## Problem details
For the string "computer", find every matching line in the records and copy it.

START Records

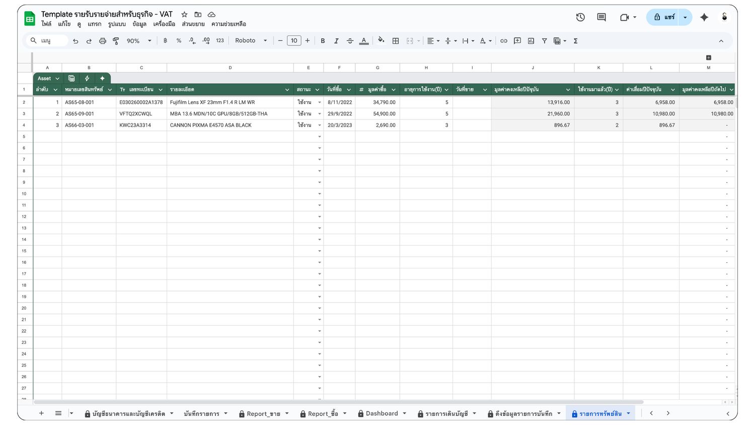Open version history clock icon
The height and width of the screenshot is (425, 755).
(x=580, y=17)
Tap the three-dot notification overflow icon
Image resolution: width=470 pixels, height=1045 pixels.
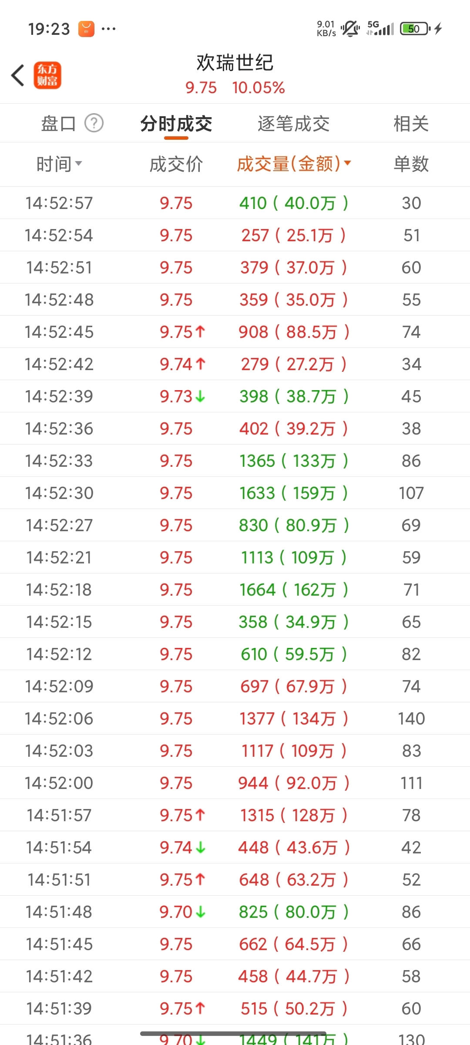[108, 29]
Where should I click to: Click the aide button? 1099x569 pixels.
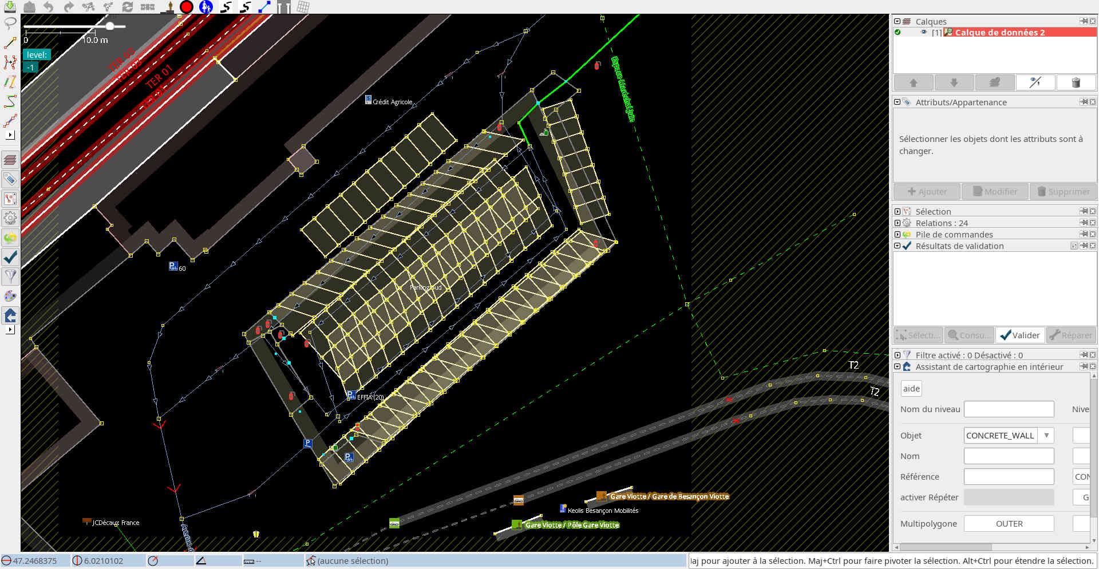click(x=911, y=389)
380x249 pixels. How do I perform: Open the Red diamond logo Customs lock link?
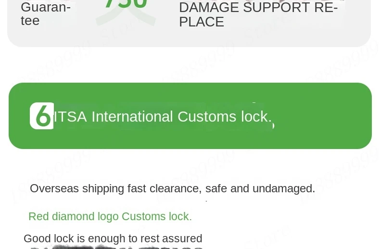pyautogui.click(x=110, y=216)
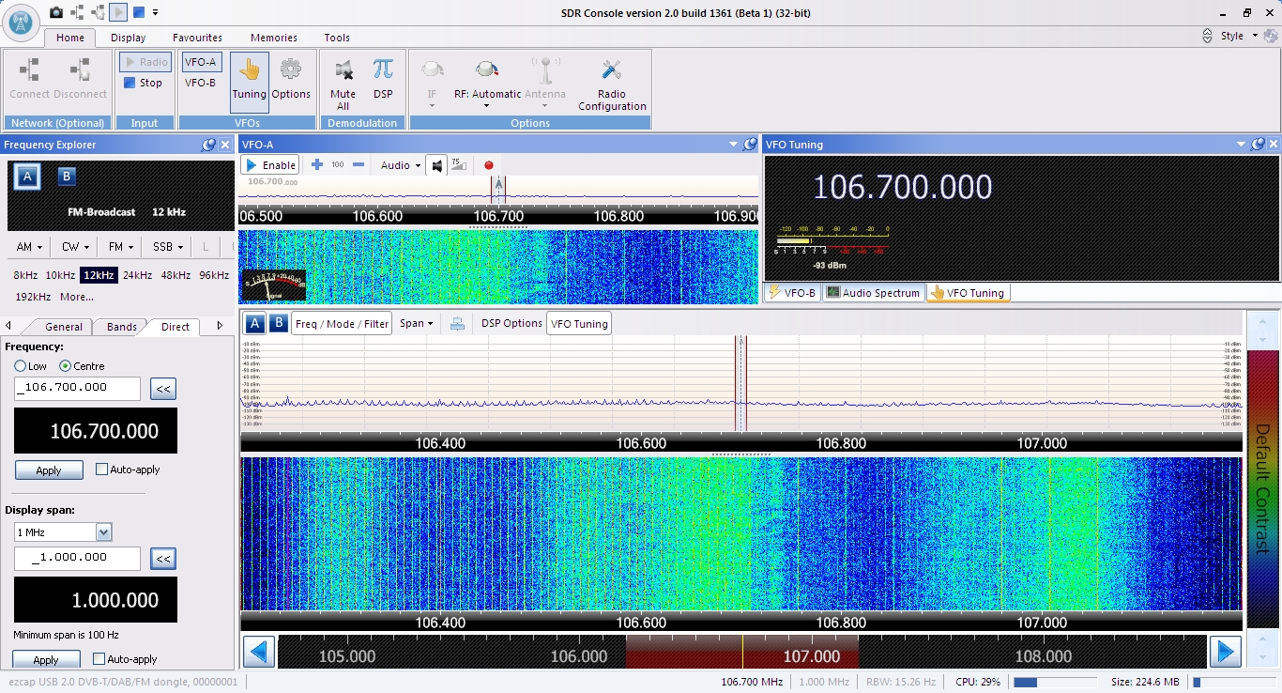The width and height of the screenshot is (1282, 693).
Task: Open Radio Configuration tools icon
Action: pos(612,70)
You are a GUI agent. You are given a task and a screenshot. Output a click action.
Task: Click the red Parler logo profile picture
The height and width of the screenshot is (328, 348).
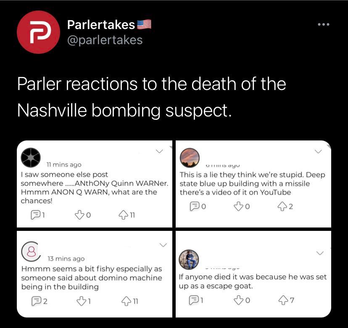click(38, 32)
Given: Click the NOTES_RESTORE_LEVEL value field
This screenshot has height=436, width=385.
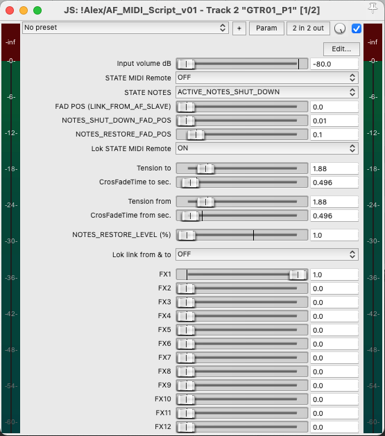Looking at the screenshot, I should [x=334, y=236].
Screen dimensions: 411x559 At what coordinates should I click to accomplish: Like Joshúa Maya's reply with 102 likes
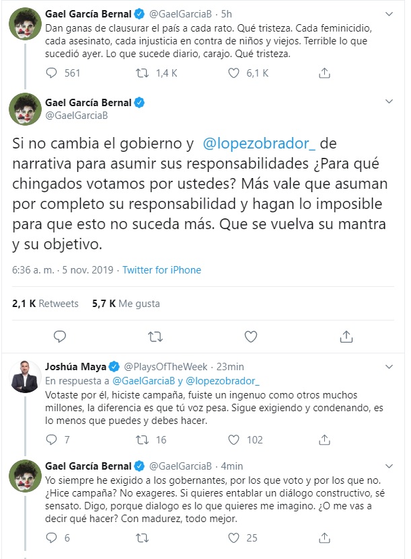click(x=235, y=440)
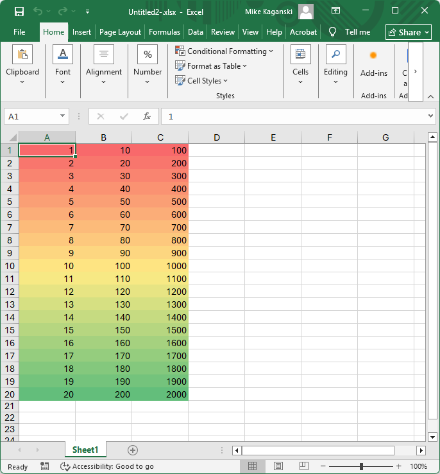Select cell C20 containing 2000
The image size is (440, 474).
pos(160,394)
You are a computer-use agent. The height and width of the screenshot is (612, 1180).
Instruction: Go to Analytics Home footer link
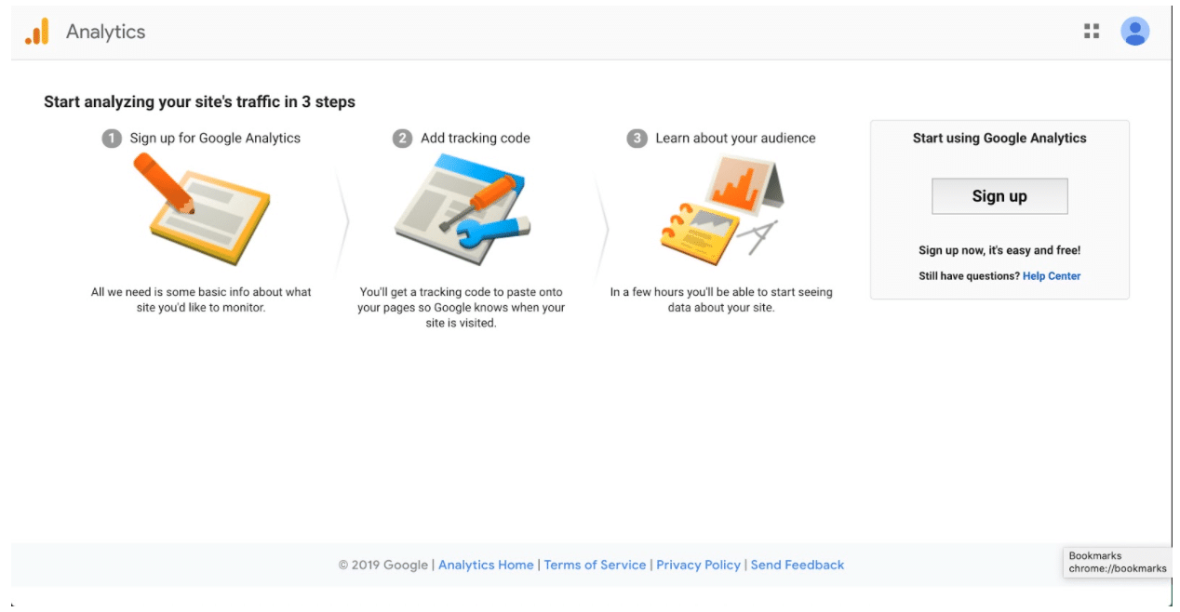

END Records
START Records

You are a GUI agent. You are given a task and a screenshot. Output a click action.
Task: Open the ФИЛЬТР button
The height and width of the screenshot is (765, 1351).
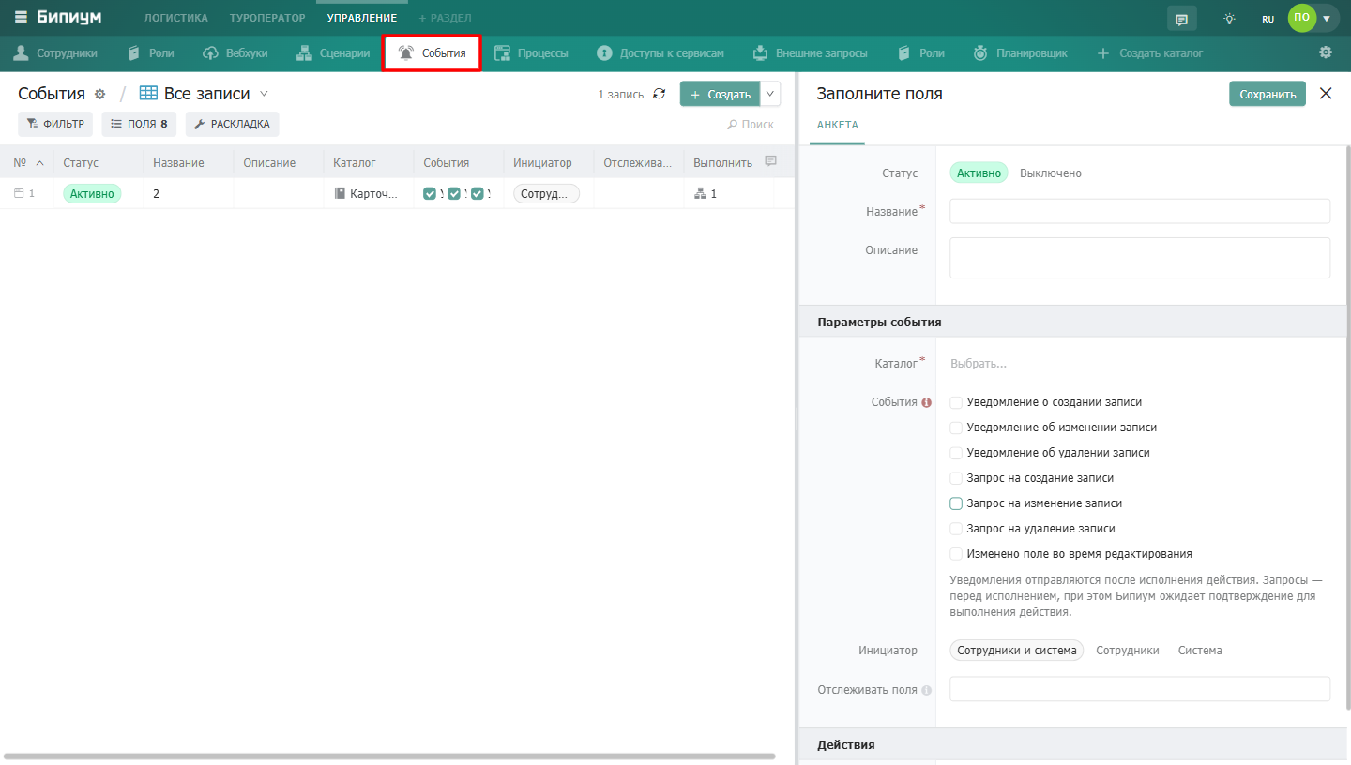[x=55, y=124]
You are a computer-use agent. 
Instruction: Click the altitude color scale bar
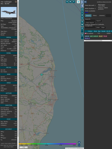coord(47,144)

END Records

## Task result
You are a computer-use agent. The height and width of the screenshot is (612, 1180).
You are a computer-use agent. 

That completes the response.